§ **Conjunto de tarefas**:
(a) Segundo o trecho sobre a obra de Meletínski, quanto tempo se passou entre A poética do mito e o lançamento de Do mito à literatura?
(b) Reescreva a parte do trecho sobre a obra de Meletínski que vai de "Nesse sentido, Do" a "de importância global.", inclusive, trocando "pesquisador" por "estudioso".

Se, por um lado, esse fenômeno de fato já aparece no centro das discussões de A poética do mito; por outro, Meletínski lança Do mito à literatura passados mais de trinta anos desde o primeiro, tempo em que o autor deu continuidade aos seus estudos, produzindo dezenas de ensaios sobre o assunto. Por isso, podemos considerar Do mito à literatura como uma síntese de toda uma vida dedicada à poética histórica, à transformação do mito em literatura. E, nesse sentido, justifica-se a tradução desse estudo, que não rivaliza com seu irmão mais velho, mas complementa e atualiza o material já publicado.
 
Nesse sentido, Do mito à literatura permite que o leitor acompanhe uma forma mais concisa e desenvolvida da desmitologização e sua aplicação à literatura, partindo das narrativas mais antigas até manifestações bastante recentes, como alguns romances do século XX. A discussão feita por Meletínski esmiuça as diversas etapas, gêneros literários e pontos de vista desse processo, sem deixar de levar em conta a vertente popular e a erudita. Ao longo do seu livro, subdividido em capítulos dedicados às principais etapas desse processo, o pesquisador indica as particularidades de cada fase e as articula com os impactos culturais causados por mudanças infraestruturais comuns a diversas sociedades ou mesmo eventos históricos de importância global.

§ **Informações exibidas**:

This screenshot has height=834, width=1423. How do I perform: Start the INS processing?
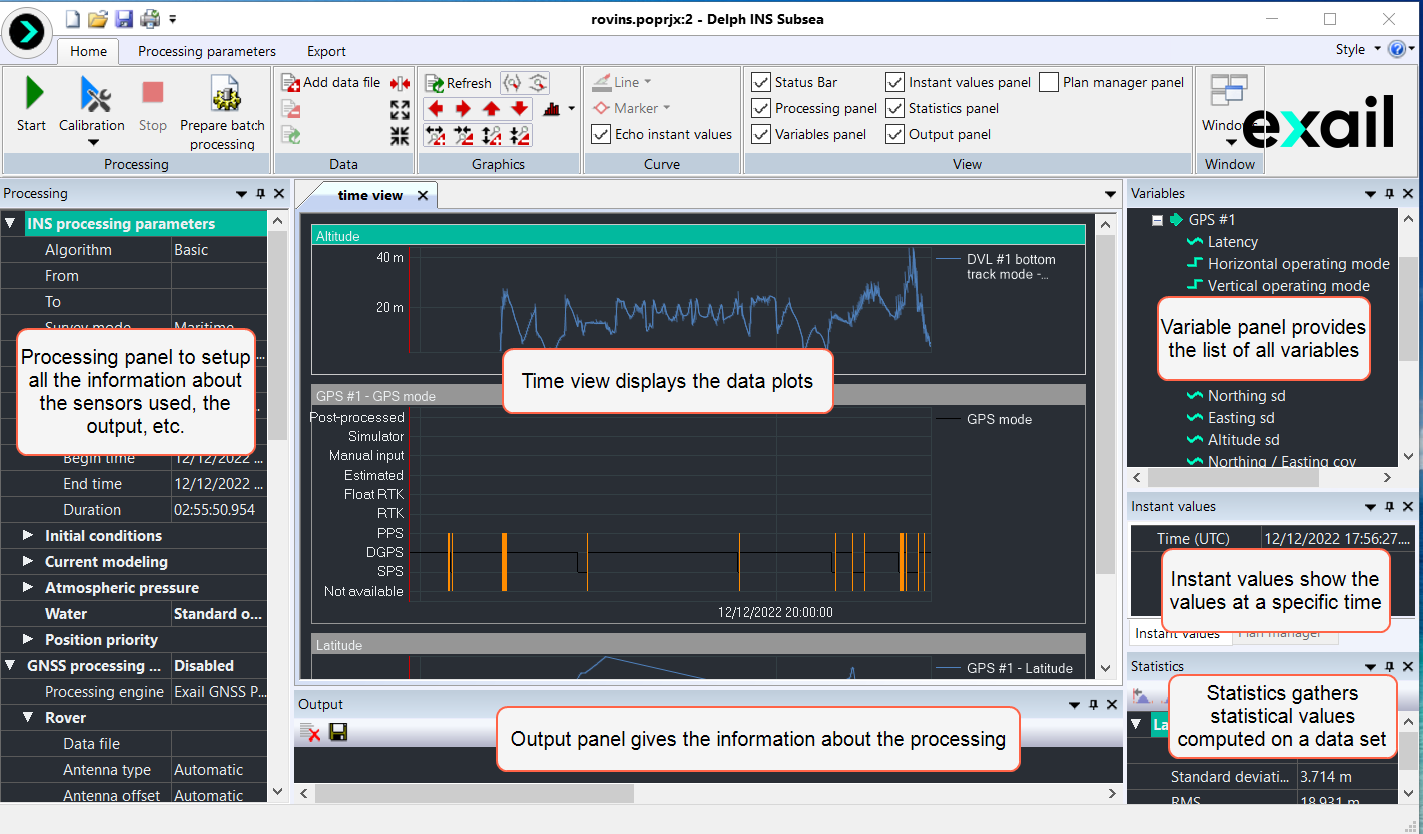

§ **Respostas às tarefas**:
(a) Mais de trinta anos.

(b)
Nesse sentido, Do mito à literatura permite que o leitor acompanhe uma forma mais concisa e desenvolvida da desmitologização e sua aplicação à literatura, partindo das narrativas mais antigas até manifestações bastante recentes, como alguns romances do século XX. A discussão feita por Meletínski esmiuça as diversas etapas, gêneros literários e pontos de vista desse processo, sem deixar de levar em conta a vertente popular e a erudita. Ao longo do seu livro, subdividido em capítulos dedicados às principais etapas desse processo, o estudioso indica as particularidades de cada fase e as articula com os impactos culturais causados por mudanças infraestruturais comuns a diversas sociedades ou mesmo eventos históricos de importância global.